# Solved: Adobe Reader update installation error



## jdl (Jan 4, 2005)

I'm trying to install Adobe Reader update 7.0.8 and continue to receive Error 1327. Invalid Drive G. *I have no drive G* but it repeatedly tries to install to that drive.

I tried downloading the full Adobe Reader 7.0.8 and got the same error.

The installation program, unlike most I have seen, doesn't give a choice of where to install the program.

Current Adobe Reader is installed on C:\Program Files\Adobe\ACrobat 7\Reader\AcroRd32.exe and is version 7.0.7.142

Any ideas on how to get the update to install to the proper location would be appreciated.


----------



## jdl (Jan 4, 2005)

Bump


----------



## imidiot (Dec 2, 2005)

try uninstalling the old one first. then go get the download and install.

http://www.adobe.com/products/acrobat/readstep2.html


----------



## Augie65 (Mar 24, 2005)

One simple way would be to open *Adobe Reader* from the start menu, click on *Help*>* Check for Updates now*.


----------



## jdl (Jan 4, 2005)

imidiot said:


> try uninstalling the old one first. then go get the download and install.

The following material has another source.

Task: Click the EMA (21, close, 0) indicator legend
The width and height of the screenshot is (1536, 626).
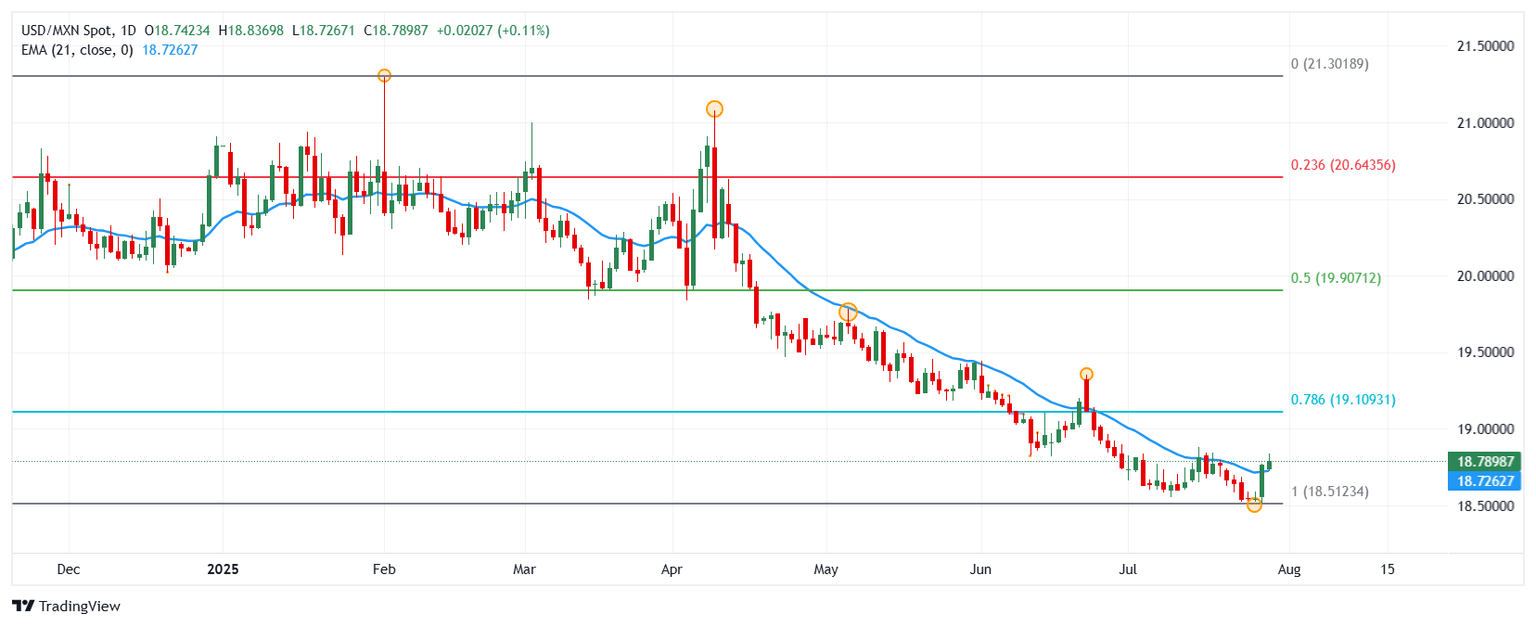Action: point(76,49)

And if it still tries to install to the G drive I won't have the reader at all. I'm a little leary of that approach. Any suggestions around that problem.



Augie65 said:


> One simple way would be to open Adobe Reader from the start menu, click on Help> Check for Updates now.


I tried that and nothing happens.

Thanks for the suggestions though. I do appreciate your ideas


----------



## Augie65 (Mar 24, 2005)

Check this solution from Microsoft Support. It is for an Office installation, but it could apply to your problem. Just check the registry entries for the invalid G listing to see if present. If you make a change, create a system restore point before you do.


----------



## jdl (Jan 4, 2005)

Thanks Augie65, that fixed it. There were three "G" file entries. None of them were important so I just deleted the folders, then deleted the registry entries. Problem solved.

It always amazes me that I can find solutions for others but can't find them for my own problems. Thanks again.


----------